After 40 minutes of debate moderated by FNS host Chris Wallace, neither man seemed to land the winning blow. Before the debate, Rubio’s campaign tried to downplay expectations, noting that today was Rubio’s first campaign debate ever and that Crist was a veteran of high-profile campaigns and the Sunday morning talk shows. The campaign needn’t have bothered — Rubio seemed unflappable against Crist’s attacks, parrying each blow with a return to his conservative message. The contrast was clear between the two men, which all told is probably a good thing for Rubio who has tried to make it clear from the outset that he is fundamentally separate from Crist’s form of politics.

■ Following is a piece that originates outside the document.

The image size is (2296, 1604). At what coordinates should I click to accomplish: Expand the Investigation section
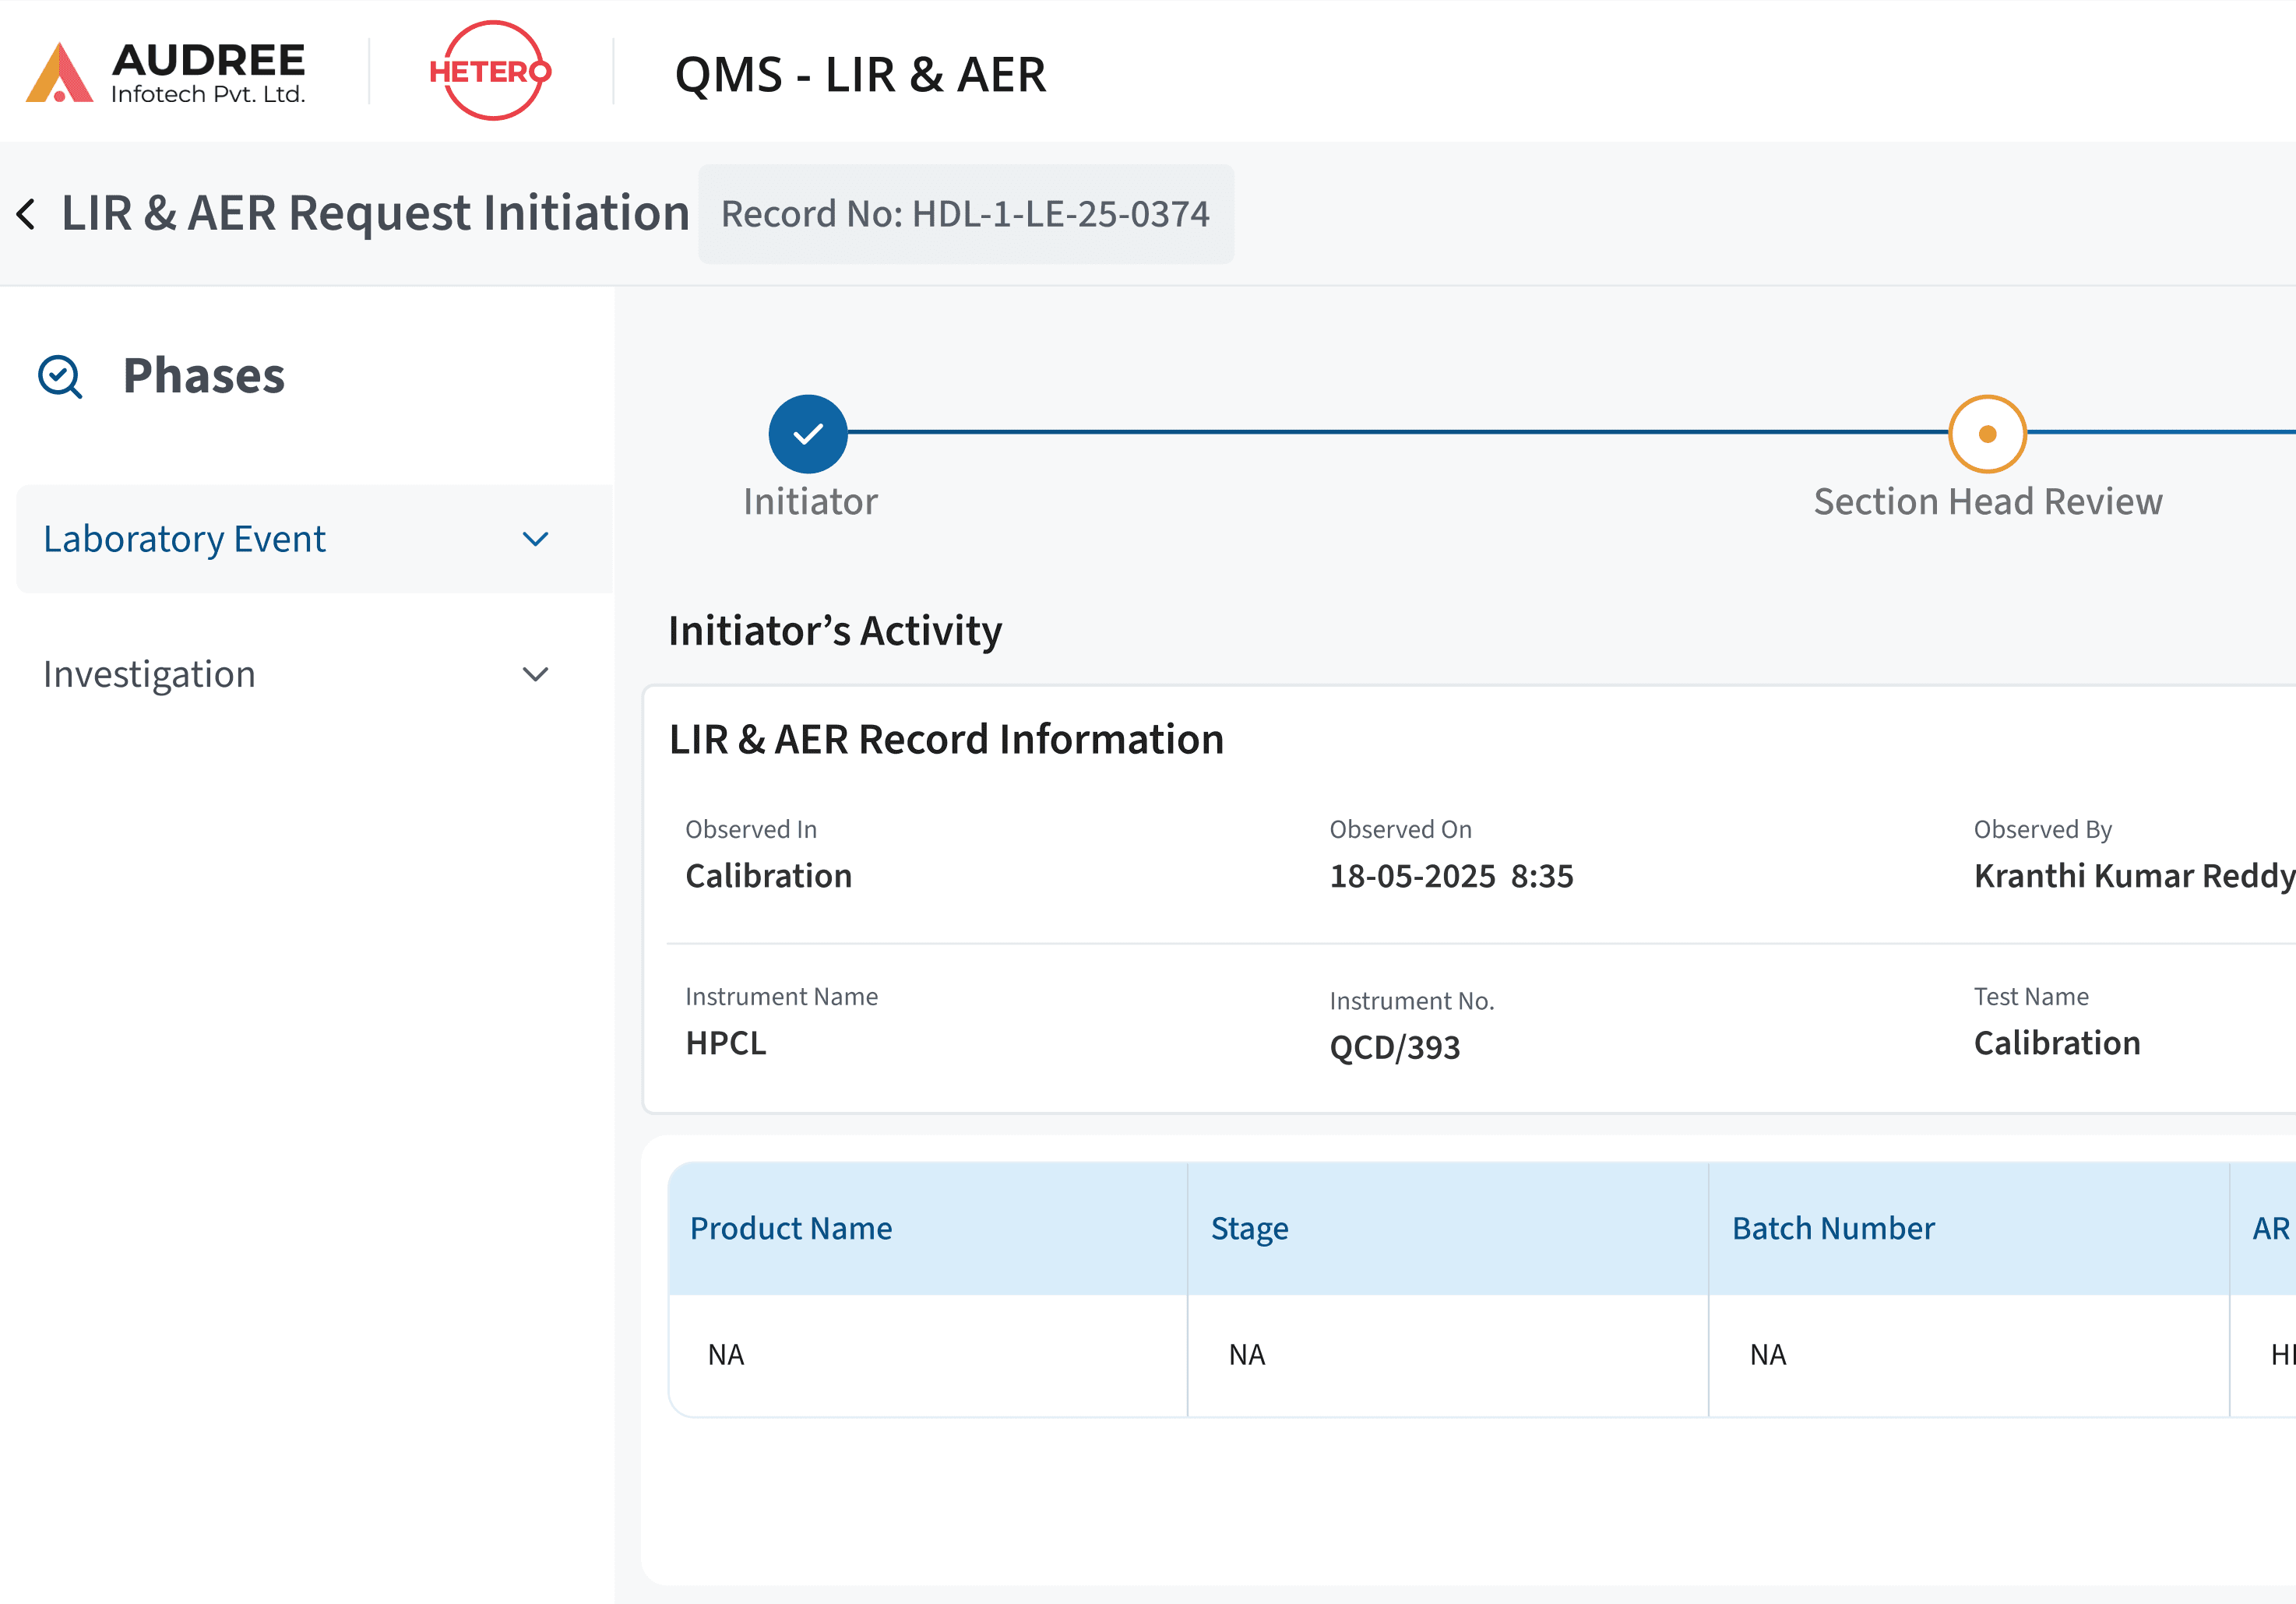click(x=536, y=673)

Still, Crist appeared willing to allow the comparison. Though he spent time trying to showcase his own conservative bona fides, he also seemed to find his own footing in the debate. He looked confident running against Rubio’s conservative puritanism with a brand of Republican politics seen as moderate in 2010.

To that end, Crist said that Rubio won’t drive him from the party. Wallace asked Crist numerous times about rumors that Crist might jump ship from the GOP primary and run as an independent in the Senate race.

“I’m running as a Republican,” Crist said.

Rubio said the question itself defined the race. “Governor Crist says he’s running as a Reagan Republican,” Rubio scoffed. “I don’t recall Reagan ever being asked if he was running as an independent.”

“Reagan was a Democrat before he was a Republican,” Crist shot back, “So if you want to talk about Reagan, let’s talk about him.”